**Problem to work on:** Reproduce every line of the listing below verbatim, without any alteration.

[Collected data listing]

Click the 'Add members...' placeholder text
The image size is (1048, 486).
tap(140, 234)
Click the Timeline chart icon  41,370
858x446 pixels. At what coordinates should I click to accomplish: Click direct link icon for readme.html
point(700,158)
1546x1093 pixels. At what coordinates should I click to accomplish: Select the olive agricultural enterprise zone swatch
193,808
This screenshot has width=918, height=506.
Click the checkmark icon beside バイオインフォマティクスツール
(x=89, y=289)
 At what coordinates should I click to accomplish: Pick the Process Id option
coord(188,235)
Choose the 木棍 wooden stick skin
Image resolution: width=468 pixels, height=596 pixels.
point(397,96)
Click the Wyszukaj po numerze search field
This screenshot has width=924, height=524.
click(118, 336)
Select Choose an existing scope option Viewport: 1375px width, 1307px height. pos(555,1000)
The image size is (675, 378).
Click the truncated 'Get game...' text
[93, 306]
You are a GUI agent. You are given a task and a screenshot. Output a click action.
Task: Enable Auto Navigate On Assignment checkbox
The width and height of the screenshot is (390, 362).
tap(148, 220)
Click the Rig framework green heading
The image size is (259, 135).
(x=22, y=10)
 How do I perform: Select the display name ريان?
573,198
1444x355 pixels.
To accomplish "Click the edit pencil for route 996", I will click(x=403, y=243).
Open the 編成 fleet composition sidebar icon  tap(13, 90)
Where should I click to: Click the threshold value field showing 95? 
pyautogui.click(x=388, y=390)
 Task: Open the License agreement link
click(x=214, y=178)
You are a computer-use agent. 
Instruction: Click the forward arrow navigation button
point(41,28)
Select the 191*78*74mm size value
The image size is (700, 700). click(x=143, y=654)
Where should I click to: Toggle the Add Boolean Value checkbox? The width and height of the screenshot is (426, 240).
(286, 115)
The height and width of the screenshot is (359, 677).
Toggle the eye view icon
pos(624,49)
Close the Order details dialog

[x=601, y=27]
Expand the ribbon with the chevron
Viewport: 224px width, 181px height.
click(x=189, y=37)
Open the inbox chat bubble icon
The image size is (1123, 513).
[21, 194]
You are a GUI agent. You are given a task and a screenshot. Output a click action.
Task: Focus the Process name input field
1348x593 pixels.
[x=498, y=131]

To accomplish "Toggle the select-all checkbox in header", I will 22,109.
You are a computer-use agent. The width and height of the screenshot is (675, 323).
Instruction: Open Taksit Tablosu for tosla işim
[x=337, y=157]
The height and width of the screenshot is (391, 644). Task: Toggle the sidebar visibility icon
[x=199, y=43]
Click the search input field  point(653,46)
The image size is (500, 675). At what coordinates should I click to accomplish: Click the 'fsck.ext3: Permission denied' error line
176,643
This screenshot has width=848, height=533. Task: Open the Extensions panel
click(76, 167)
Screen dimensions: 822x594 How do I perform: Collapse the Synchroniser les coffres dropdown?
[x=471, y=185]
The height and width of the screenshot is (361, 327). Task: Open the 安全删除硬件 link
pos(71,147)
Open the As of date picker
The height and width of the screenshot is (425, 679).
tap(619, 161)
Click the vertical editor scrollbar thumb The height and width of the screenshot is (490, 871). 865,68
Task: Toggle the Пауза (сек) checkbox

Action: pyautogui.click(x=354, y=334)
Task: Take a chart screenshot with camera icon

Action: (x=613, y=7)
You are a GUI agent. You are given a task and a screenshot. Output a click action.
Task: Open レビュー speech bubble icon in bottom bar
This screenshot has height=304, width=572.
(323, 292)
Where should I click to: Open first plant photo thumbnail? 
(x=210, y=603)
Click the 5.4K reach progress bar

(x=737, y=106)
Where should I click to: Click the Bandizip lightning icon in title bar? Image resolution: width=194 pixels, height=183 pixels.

**Task solution:**
Click the 'Add members...' placeholder text
The image size is (1048, 486).
tap(140, 234)
Click the Timeline chart icon  41,370
858x446 pixels. At what coordinates should I click to accomplish: Click direct link icon for readme.html
point(700,158)
1546x1093 pixels. At what coordinates should I click to accomplish: Select the olive agricultural enterprise zone swatch
193,808
This screenshot has width=918, height=506.
Click the checkmark icon beside バイオインフォマティクスツール
(x=89, y=289)
 At what coordinates should I click to accomplish: Pick the Process Id option
coord(188,235)
Choose the 木棍 wooden stick skin
Image resolution: width=468 pixels, height=596 pixels.
point(397,96)
Click the Wyszukaj po numerze search field
This screenshot has width=924, height=524.
click(118, 336)
Select Choose an existing scope option Viewport: 1375px width, 1307px height. pos(555,1000)
The image size is (675, 378).
Click the truncated 'Get game...' text
[93, 306]
You are a GUI agent. You are given a task and a screenshot. Output a click action.
Task: Enable Auto Navigate On Assignment checkbox
The width and height of the screenshot is (390, 362).
tap(148, 220)
Click the Rig framework green heading
The image size is (259, 135).
(x=22, y=10)
 How do I perform: Select the display name ريان?
573,198
1444x355 pixels.
To accomplish "Click the edit pencil for route 996", I will click(x=403, y=243).
Open the 編成 fleet composition sidebar icon  tap(13, 90)
Where should I click to: Click the threshold value field showing 95? 
pyautogui.click(x=388, y=390)
 Task: Open the License agreement link
click(x=214, y=178)
You are a computer-use agent. 
Instruction: Click the forward arrow navigation button
point(41,28)
Select the 191*78*74mm size value
The image size is (700, 700). click(x=143, y=654)
Where should I click to: Toggle the Add Boolean Value checkbox? The width and height of the screenshot is (426, 240).
(286, 115)
The height and width of the screenshot is (359, 677).
Toggle the eye view icon
pos(624,49)
Close the Order details dialog

[x=601, y=27]
Expand the ribbon with the chevron
Viewport: 224px width, 181px height.
click(x=189, y=37)
Open the inbox chat bubble icon
The image size is (1123, 513).
[21, 194]
You are a GUI agent. You are given a task and a screenshot. Output a click action.
Task: Focus the Process name input field
1348x593 pixels.
[x=498, y=131]

To accomplish "Toggle the select-all checkbox in header", I will 22,109.
You are a computer-use agent. The width and height of the screenshot is (675, 323).
Instruction: Open Taksit Tablosu for tosla işim
[x=337, y=157]
The height and width of the screenshot is (391, 644). Task: Toggle the sidebar visibility icon
[x=199, y=43]
Click the search input field  point(653,46)
The image size is (500, 675). At what coordinates should I click to accomplish: Click the 'fsck.ext3: Permission denied' error line
176,643
This screenshot has width=848, height=533. Task: Open the Extensions panel
click(76, 167)
Screen dimensions: 822x594 How do I perform: Collapse the Synchroniser les coffres dropdown?
[x=471, y=185]
The height and width of the screenshot is (361, 327). Task: Open the 安全删除硬件 link
pos(71,147)
Open the As of date picker
The height and width of the screenshot is (425, 679).
tap(619, 161)
Click the vertical editor scrollbar thumb The height and width of the screenshot is (490, 871). 865,68
Task: Toggle the Пауза (сек) checkbox

Action: pyautogui.click(x=354, y=334)
Task: Take a chart screenshot with camera icon

Action: (x=613, y=7)
You are a GUI agent. You are given a task and a screenshot. Output a click action.
Task: Open レビュー speech bubble icon in bottom bar
This screenshot has height=304, width=572.
(323, 292)
Where should I click to: Open first plant photo thumbnail? 
(x=210, y=603)
Click the 5.4K reach progress bar

(x=737, y=106)
Where should I click to: Click the Bandizip lightning icon in title bar? Image resolution: width=194 pixels, height=183 pixels.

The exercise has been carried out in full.